[What needs to be done]: Up to and including the line that contains "Open the 12:33", repeat each line of the data exactly, starting from the first.

Data items
=-=-=-=-=

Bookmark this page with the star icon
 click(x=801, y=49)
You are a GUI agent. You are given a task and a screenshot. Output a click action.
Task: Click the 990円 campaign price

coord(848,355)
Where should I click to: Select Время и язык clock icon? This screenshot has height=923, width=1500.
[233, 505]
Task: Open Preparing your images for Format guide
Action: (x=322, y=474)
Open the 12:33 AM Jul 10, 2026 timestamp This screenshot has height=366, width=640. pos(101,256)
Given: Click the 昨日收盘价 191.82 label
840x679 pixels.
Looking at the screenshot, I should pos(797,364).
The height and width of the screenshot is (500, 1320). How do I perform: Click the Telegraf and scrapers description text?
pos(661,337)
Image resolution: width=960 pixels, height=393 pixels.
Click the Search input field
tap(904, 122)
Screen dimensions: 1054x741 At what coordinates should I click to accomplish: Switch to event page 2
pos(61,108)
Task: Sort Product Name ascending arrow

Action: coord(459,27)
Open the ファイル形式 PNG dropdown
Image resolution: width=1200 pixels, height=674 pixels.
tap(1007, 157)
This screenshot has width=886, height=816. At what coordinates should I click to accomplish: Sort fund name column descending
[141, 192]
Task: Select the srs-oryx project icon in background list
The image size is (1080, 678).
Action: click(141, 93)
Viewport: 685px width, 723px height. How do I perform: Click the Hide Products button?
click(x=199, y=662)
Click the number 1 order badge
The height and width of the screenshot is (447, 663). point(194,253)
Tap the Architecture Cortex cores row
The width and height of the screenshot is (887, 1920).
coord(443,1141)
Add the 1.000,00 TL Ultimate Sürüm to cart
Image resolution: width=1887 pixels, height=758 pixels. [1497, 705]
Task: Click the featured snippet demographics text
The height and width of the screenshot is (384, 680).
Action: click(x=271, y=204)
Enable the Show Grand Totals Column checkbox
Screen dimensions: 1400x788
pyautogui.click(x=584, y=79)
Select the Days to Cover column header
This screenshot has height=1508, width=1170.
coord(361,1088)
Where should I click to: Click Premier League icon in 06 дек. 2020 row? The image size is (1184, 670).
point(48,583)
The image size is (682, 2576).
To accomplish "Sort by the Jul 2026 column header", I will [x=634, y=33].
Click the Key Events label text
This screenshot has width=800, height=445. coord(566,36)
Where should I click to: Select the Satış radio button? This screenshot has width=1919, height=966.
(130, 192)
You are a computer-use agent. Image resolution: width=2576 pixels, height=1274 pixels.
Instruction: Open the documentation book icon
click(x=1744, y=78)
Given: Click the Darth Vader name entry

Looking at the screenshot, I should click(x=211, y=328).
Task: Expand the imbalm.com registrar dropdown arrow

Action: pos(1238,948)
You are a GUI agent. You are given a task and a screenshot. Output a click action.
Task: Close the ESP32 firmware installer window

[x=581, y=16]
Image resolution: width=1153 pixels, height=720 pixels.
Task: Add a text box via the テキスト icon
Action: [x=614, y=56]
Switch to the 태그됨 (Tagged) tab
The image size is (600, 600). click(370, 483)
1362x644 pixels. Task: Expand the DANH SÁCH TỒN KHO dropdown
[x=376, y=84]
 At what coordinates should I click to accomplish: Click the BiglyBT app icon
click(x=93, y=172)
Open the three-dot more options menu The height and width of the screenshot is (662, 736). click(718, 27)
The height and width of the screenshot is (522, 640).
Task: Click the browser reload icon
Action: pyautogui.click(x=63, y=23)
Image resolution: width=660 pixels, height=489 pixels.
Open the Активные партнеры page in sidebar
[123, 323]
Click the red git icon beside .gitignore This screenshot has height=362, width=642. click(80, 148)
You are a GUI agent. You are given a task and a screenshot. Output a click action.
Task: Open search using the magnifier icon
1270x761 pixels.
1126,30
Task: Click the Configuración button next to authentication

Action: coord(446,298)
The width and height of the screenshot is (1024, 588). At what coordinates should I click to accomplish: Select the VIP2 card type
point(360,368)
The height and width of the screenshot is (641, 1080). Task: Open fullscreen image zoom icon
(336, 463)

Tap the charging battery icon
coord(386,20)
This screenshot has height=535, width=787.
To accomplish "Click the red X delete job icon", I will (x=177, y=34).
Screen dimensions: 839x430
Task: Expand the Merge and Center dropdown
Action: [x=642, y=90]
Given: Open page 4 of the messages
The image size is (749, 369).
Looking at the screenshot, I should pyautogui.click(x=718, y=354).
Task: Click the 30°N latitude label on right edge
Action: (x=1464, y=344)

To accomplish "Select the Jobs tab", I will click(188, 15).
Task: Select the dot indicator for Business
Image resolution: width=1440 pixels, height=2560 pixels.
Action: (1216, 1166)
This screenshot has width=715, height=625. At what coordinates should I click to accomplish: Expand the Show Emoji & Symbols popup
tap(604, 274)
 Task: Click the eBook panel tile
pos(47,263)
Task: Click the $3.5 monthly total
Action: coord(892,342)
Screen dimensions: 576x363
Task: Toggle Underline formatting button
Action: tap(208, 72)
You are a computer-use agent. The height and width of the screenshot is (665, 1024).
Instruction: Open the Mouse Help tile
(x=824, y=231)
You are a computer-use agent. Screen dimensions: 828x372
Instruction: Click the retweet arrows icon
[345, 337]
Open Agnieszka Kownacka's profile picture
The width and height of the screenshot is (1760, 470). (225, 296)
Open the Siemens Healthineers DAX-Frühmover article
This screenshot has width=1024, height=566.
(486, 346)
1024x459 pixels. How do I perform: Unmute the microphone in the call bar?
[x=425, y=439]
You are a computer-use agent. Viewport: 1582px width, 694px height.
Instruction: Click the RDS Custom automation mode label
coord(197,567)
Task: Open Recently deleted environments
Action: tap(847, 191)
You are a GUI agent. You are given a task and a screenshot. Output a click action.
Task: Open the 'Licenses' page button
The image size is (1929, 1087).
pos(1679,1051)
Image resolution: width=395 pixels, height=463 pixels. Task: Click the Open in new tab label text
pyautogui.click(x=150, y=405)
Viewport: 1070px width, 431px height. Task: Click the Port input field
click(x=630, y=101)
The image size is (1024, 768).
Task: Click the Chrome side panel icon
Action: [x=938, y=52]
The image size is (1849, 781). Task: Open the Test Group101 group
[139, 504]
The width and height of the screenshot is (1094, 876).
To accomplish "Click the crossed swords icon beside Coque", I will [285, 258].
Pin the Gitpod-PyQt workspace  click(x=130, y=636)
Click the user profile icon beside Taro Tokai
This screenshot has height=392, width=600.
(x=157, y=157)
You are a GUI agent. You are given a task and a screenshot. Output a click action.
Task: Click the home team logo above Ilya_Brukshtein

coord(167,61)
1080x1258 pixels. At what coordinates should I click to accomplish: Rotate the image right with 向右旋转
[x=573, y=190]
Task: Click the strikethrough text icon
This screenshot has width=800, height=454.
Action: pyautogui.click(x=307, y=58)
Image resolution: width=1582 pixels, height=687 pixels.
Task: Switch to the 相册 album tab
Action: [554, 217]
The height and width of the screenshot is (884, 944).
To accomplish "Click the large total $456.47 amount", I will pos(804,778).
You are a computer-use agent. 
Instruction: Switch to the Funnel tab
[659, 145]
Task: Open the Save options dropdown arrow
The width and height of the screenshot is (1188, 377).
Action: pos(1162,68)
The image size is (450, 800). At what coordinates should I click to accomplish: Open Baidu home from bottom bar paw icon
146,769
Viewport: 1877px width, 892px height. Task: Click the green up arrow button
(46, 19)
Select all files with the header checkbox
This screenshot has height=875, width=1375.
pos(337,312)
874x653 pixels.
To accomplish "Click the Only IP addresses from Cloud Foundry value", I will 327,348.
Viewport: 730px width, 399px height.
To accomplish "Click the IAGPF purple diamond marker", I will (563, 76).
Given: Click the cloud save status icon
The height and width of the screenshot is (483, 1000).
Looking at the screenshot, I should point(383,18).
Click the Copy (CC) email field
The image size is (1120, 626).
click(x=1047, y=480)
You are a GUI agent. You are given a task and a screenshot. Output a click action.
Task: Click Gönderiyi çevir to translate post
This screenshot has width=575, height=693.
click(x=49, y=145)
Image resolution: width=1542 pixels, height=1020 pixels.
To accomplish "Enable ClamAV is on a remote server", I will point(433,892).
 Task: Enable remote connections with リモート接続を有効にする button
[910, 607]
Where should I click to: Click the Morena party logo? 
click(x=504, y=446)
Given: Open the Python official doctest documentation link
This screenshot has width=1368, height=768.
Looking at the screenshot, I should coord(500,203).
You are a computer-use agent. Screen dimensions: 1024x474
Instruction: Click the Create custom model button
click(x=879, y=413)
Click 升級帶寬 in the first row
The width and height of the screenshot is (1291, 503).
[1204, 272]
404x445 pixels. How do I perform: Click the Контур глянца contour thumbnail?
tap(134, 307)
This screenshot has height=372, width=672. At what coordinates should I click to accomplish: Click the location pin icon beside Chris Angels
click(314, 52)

=-=-=-=-=

[The completed task]:
Bookmark this page with the star icon
 click(x=801, y=49)
You are a GUI agent. You are given a task and a screenshot. Output a click action.
Task: Click the 990円 campaign price

coord(848,355)
Where should I click to: Select Время и язык clock icon? This screenshot has height=923, width=1500.
[233, 505]
Task: Open Preparing your images for Format guide
Action: (x=322, y=474)
Open the 12:33 AM Jul 10, 2026 timestamp This screenshot has height=366, width=640. pos(101,256)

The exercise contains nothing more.